While you may know the return of wet weather in the Pacific Northwest to signify the start of fall and colder days, the Cedar River Watershed Education Center has turned the rain into a melody for their visitors.
Located by Rattlesnake Lake just outside of North Bend, the Center is a gateway to the Cedar River Municipal Watershed, which provides water for 70% of people living in the greater Seattle area.
"As you wind down our path you will start to see a little creek and then you'll start to hear the drums. You hear the rain drums before you see them," Julie Stonefelt, Senior Public Education Specialist at Cedar River, said. "They are an art installation that was done by Seattle's One Percent for Art and was created by Dan Corson. He picked different types of drums from all over the world."
Stonefelt also explained the science behind the melodies created by the rain drums.
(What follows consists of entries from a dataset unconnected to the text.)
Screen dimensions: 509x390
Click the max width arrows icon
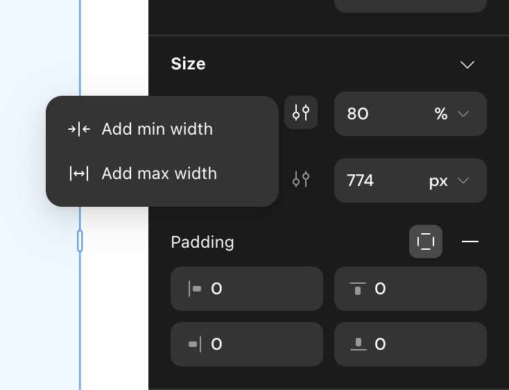pyautogui.click(x=79, y=173)
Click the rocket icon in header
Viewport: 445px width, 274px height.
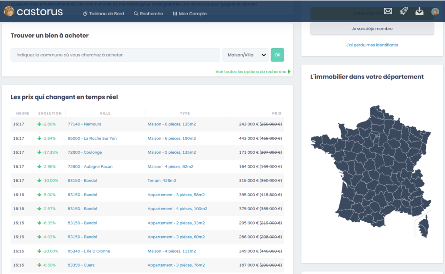pyautogui.click(x=404, y=12)
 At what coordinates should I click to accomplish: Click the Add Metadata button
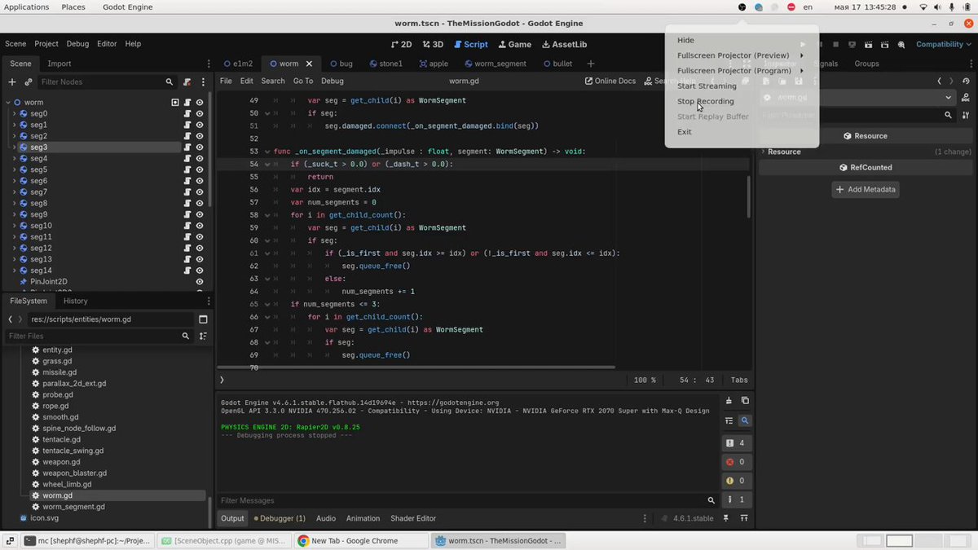[x=866, y=189]
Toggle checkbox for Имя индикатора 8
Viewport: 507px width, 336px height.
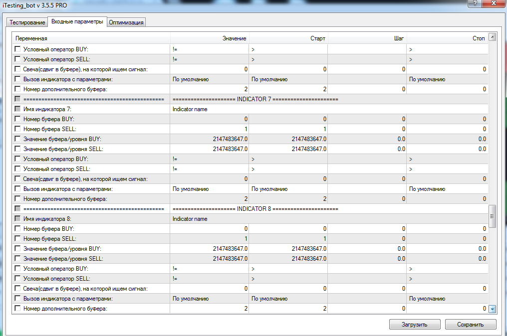[18, 219]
"A computer program produces Native American, Afro-Cuban and Balinese rhythms and that is connected to a series of pipes and valves that open and close a single pipe above each drum, so it's really the pattern of that system organizing to create the different sounds and the rhythms," she said.
The rain drums are especially popular with the education center's guests.
"From an art standpoint it's really amazing," said Cara Byrne, a visitor.
"I've seen people sit and listen to them for hours," Ole Carlson, another guest, said. "My first thought is when I see it, I become very peaceful."
Stonefelt encourages anyone who is interested to visit Cedar River. "We just invite you to come to enjoy this place."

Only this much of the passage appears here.